▶ Problem statement
Reproduce the records that follow exactly as they appear.

[Stored data]
BEGIN

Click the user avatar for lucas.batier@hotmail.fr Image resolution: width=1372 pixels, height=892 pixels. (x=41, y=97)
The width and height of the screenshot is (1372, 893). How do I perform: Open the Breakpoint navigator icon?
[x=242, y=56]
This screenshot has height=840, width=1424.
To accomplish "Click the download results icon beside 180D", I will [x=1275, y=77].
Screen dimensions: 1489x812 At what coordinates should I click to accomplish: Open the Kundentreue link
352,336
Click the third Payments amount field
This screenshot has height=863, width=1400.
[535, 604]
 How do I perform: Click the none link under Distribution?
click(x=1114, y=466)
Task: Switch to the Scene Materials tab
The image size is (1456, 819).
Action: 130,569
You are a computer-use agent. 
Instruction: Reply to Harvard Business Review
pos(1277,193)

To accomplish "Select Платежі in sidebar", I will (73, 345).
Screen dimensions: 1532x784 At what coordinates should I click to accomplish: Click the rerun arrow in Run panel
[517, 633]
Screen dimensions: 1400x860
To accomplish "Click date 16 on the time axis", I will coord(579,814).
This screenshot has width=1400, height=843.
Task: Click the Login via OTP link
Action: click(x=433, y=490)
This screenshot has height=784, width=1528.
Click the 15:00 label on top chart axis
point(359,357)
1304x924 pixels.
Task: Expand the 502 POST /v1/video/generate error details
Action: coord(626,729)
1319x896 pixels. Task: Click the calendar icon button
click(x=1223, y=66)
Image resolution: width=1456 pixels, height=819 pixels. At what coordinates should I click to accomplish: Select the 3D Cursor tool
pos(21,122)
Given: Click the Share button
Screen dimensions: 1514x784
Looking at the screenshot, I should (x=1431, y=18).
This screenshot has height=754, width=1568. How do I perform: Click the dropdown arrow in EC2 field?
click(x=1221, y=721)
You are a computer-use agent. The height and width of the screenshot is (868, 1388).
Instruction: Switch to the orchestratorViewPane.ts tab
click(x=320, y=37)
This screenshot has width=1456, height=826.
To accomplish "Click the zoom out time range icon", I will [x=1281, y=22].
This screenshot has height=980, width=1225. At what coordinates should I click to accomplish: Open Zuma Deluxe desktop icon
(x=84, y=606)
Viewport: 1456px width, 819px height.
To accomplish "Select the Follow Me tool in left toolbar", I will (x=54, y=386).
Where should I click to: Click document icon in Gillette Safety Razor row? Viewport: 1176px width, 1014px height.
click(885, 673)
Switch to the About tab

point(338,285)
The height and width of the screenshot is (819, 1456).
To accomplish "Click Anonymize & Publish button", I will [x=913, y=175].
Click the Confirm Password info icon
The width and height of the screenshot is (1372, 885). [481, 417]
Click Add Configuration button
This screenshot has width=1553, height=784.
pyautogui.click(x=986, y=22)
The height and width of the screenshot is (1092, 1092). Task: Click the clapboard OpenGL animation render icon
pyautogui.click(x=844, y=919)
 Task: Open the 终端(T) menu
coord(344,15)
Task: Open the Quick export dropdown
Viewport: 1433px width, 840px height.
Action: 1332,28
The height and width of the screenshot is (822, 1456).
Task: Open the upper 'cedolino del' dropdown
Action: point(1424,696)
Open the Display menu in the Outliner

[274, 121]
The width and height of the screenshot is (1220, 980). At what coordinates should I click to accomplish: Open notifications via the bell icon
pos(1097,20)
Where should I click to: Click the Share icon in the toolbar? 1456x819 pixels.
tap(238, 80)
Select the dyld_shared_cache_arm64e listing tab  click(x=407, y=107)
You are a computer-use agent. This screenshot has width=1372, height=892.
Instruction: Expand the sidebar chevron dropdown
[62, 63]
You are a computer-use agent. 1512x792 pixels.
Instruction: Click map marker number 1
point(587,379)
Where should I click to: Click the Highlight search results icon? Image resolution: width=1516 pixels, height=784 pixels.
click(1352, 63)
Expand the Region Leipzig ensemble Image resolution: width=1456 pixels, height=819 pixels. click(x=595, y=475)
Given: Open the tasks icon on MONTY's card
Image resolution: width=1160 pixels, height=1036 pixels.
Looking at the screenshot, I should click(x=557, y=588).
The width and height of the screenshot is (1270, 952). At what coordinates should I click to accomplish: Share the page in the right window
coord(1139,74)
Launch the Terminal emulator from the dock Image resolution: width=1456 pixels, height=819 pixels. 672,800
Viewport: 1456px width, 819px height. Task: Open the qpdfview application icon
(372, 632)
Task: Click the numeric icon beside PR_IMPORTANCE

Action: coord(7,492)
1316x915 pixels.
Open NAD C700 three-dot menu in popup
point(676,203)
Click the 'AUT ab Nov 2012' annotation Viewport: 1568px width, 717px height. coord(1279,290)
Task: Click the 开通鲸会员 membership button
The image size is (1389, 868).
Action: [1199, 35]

END

▶ Exercise response
Click the user avatar for lucas.batier@hotmail.fr Image resolution: width=1372 pixels, height=892 pixels. (x=41, y=97)
The width and height of the screenshot is (1372, 893). How do I perform: Open the Breakpoint navigator icon?
[x=242, y=56]
This screenshot has height=840, width=1424.
To accomplish "Click the download results icon beside 180D", I will [x=1275, y=77].
Screen dimensions: 1489x812 At what coordinates should I click to accomplish: Open the Kundentreue link
352,336
Click the third Payments amount field
This screenshot has height=863, width=1400.
[535, 604]
 How do I perform: Click the none link under Distribution?
click(x=1114, y=466)
Task: Switch to the Scene Materials tab
The image size is (1456, 819).
Action: 130,569
You are a computer-use agent. 
Instruction: Reply to Harvard Business Review
pos(1277,193)

To accomplish "Select Платежі in sidebar", I will (73, 345).
Screen dimensions: 1532x784 At what coordinates should I click to accomplish: Click the rerun arrow in Run panel
[517, 633]
Screen dimensions: 1400x860
To accomplish "Click date 16 on the time axis", I will coord(579,814).
This screenshot has width=1400, height=843.
Task: Click the Login via OTP link
Action: click(x=433, y=490)
This screenshot has height=784, width=1528.
Click the 15:00 label on top chart axis
point(359,357)
1304x924 pixels.
Task: Expand the 502 POST /v1/video/generate error details
Action: coord(626,729)
1319x896 pixels. Task: Click the calendar icon button
click(x=1223, y=66)
Image resolution: width=1456 pixels, height=819 pixels. At what coordinates should I click to accomplish: Select the 3D Cursor tool
pos(21,122)
Given: Click the Share button
Screen dimensions: 1514x784
Looking at the screenshot, I should (x=1431, y=18).
This screenshot has height=754, width=1568. How do I perform: Click the dropdown arrow in EC2 field?
click(x=1221, y=721)
You are a computer-use agent. The height and width of the screenshot is (868, 1388).
Instruction: Switch to the orchestratorViewPane.ts tab
click(x=320, y=37)
This screenshot has width=1456, height=826.
To accomplish "Click the zoom out time range icon", I will [x=1281, y=22].
This screenshot has height=980, width=1225. At what coordinates should I click to accomplish: Open Zuma Deluxe desktop icon
(x=84, y=606)
Viewport: 1456px width, 819px height.
To accomplish "Select the Follow Me tool in left toolbar", I will (x=54, y=386).
Where should I click to: Click document icon in Gillette Safety Razor row? Viewport: 1176px width, 1014px height.
click(885, 673)
Switch to the About tab

point(338,285)
The height and width of the screenshot is (819, 1456).
To accomplish "Click Anonymize & Publish button", I will [x=913, y=175].
Click the Confirm Password info icon
The width and height of the screenshot is (1372, 885). [481, 417]
Click Add Configuration button
This screenshot has width=1553, height=784.
pyautogui.click(x=986, y=22)
The height and width of the screenshot is (1092, 1092). Task: Click the clapboard OpenGL animation render icon
pyautogui.click(x=844, y=919)
 Task: Open the 终端(T) menu
coord(344,15)
Task: Open the Quick export dropdown
Viewport: 1433px width, 840px height.
Action: 1332,28
The height and width of the screenshot is (822, 1456).
Task: Open the upper 'cedolino del' dropdown
Action: point(1424,696)
Open the Display menu in the Outliner

[274, 121]
The width and height of the screenshot is (1220, 980). At what coordinates should I click to accomplish: Open notifications via the bell icon
pos(1097,20)
Where should I click to: Click the Share icon in the toolbar? 1456x819 pixels.
tap(238, 80)
Select the dyld_shared_cache_arm64e listing tab  click(x=407, y=107)
You are a computer-use agent. This screenshot has width=1372, height=892.
Instruction: Expand the sidebar chevron dropdown
[62, 63]
You are a computer-use agent. 1512x792 pixels.
Instruction: Click map marker number 1
point(587,379)
Where should I click to: Click the Highlight search results icon? Image resolution: width=1516 pixels, height=784 pixels.
click(1352, 63)
Expand the Region Leipzig ensemble Image resolution: width=1456 pixels, height=819 pixels. click(x=595, y=475)
Given: Open the tasks icon on MONTY's card
Image resolution: width=1160 pixels, height=1036 pixels.
Looking at the screenshot, I should click(x=557, y=588).
The width and height of the screenshot is (1270, 952). At what coordinates should I click to accomplish: Share the page in the right window
coord(1139,74)
Launch the Terminal emulator from the dock Image resolution: width=1456 pixels, height=819 pixels. 672,800
Viewport: 1456px width, 819px height. Task: Open the qpdfview application icon
(372, 632)
Task: Click the numeric icon beside PR_IMPORTANCE

Action: coord(7,492)
1316x915 pixels.
Open NAD C700 three-dot menu in popup
point(676,203)
Click the 'AUT ab Nov 2012' annotation Viewport: 1568px width, 717px height. coord(1279,290)
Task: Click the 开通鲸会员 membership button
The image size is (1389, 868).
Action: [1199, 35]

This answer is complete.